New Best Idea: Short CHUY

Takeaway: We’re hosting a flash call, Wednesday, Oct. 27th at 11:00am EST. Dial-in details and associated materials to follow.

We’ve covered the majority of our shorts in the casual dining space, but remain bearish on a select few stocks.  Today, we’re adding one of these names, CHUY, to the Hedgeye Best Ideas list as a short.


Three Key Points:

  1. In addition to being phonetically challenging, the Chuy’s brand is having difficult generating awareness is new markets.  The street is assuming that other states will be able to produce the same levels of revenues and returns generated in its core market (Texas) as it pursues its nationwide expansion plans.
  2. The issues associated with a disappointing 2013 class of restaurants are not a one quarter issue.  In fact, AUVs have declined every single quarter since 4Q12, a trend we believe will persist for the balance of 2015.  The concept has already proven it doesn’t travel well, suggesting growth expectations are being overvalued in the marketplace today.  Considering an onslaught of new, underperforming restaurants, the cost structure of the company is deleveraging.  This, coupled with increasing food and labor costs, likely means that more margin deterioration is on the way – precisely what the street is missing.
  3. Trading at 33x consensus NTM EPS, CHUY is currently one of the most expensive publicly traded casual dining stocks.  The company has maintained a premium valuation despite declining AUVs, returns and consensus EPS estimates.  Furthermore, we believe 2014 and 2015 earnings estimates are too high, which would imply this 33x multiple is closer to 39x by our estimates.  We see 30-40% downside in this name and believe 3Q14 earnings will be the catalyst the shorts are looking for.


CHUY has been on our Long Bench for the majority of 2014, until recently when we spotted several disconnects between the street’s expectations and reality.  For this reason, we believe the current issues the company faces will take longer to correct than most are giving them credit for.  At 39x NTM EPS, we believe there are too many risks in the current business, and the future of the business, to support such a multiple.  Importantly, we believe 3Q14 earnings will be the downside catalyst shorts are hoping for.

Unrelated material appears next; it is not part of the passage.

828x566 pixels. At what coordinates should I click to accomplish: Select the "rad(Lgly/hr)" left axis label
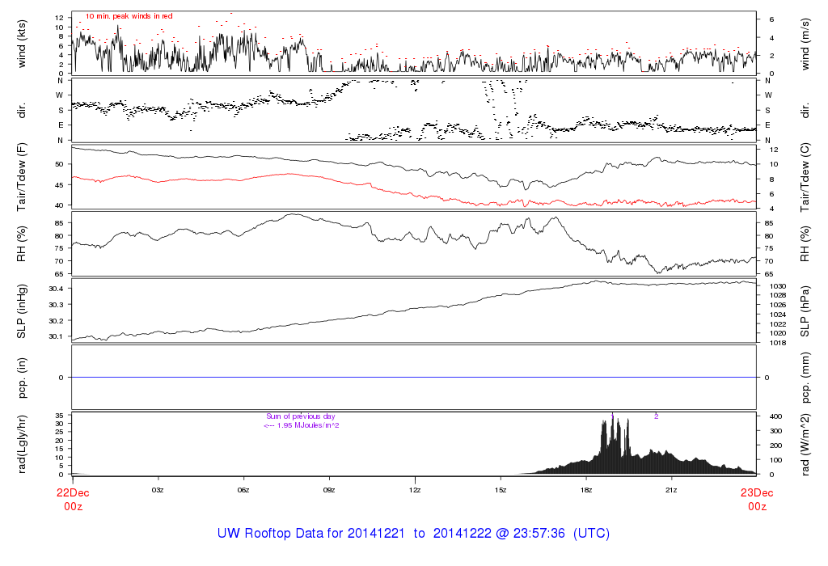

Our short thesis focuses on the following:

  • Disappointing new unit productivity
  • Cash burn necessitates the current new unit growth rate
  • Rampant support from the biased bulls (read: high expectations, aggressive estimates)
  • Significant insider selling
  • Strong sell-side sentiment and unjustified premium multiple
  • Significant food inflation (dairy, beef, avocados, produce)
  • Overly optimistic consensus food and labor cost assumptions in 2H14
  • A lack of leverage in the business model considering higher year-over-year G&A, D&A and pre-opening spend
  • Aggressive 2H14 and 2015 EPS estimates
  • Approximately 30-40% downside to the name


We’re in the early stages of this earnings season and, so far, we’ve seen bigger casual dining chains posting slightly stronger sales trends than a year ago.  While this trend is important to consider, some of this sales growth is coming at a significant cost to margins.  To that extent, Wyman Roberts, CEO of Brinker, recently said on the company’s earnings call: “If you look at NPD numbers 12 months rolling August, the category hit the highest deal rate that it’s ever hit, and some players in there are reaching some pretty aggressive numbers.”

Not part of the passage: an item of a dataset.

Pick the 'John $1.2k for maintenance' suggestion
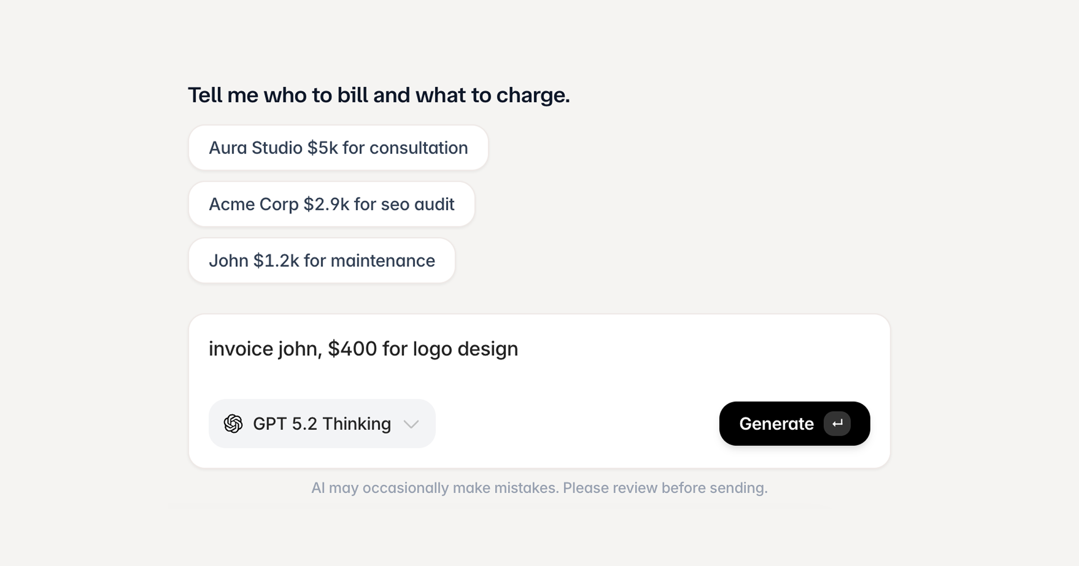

So while gas prices may be helping the macro picture, it’s undoubtedly difficult to gauge the impact that increased discounting is having on several players in the industry.  What we do know, however, is that discounting is never good for margins.


Chuy’s looks to be one of the promising companies that can beat on the top-line, however, we suspect it will miss on margins and earnings.  The bulls on CHUY will likely point to stronger industry trends and the unexpected price increase management enacted sometime in September (we believe) to help mitigate the margin pressure the company is facing.  While both of these may likely occurred in the quarter, it will not be enough to save it. 


The underperformance of new units, in addition to lower margins, puts the company in a difficult spot, increasing the need for the company to tap the capital market in order to deliver on aggressive unit growth plans.  Over the past 12 months, capital spending has grown by 29%, while the cash burn has more than doubled to $12 million.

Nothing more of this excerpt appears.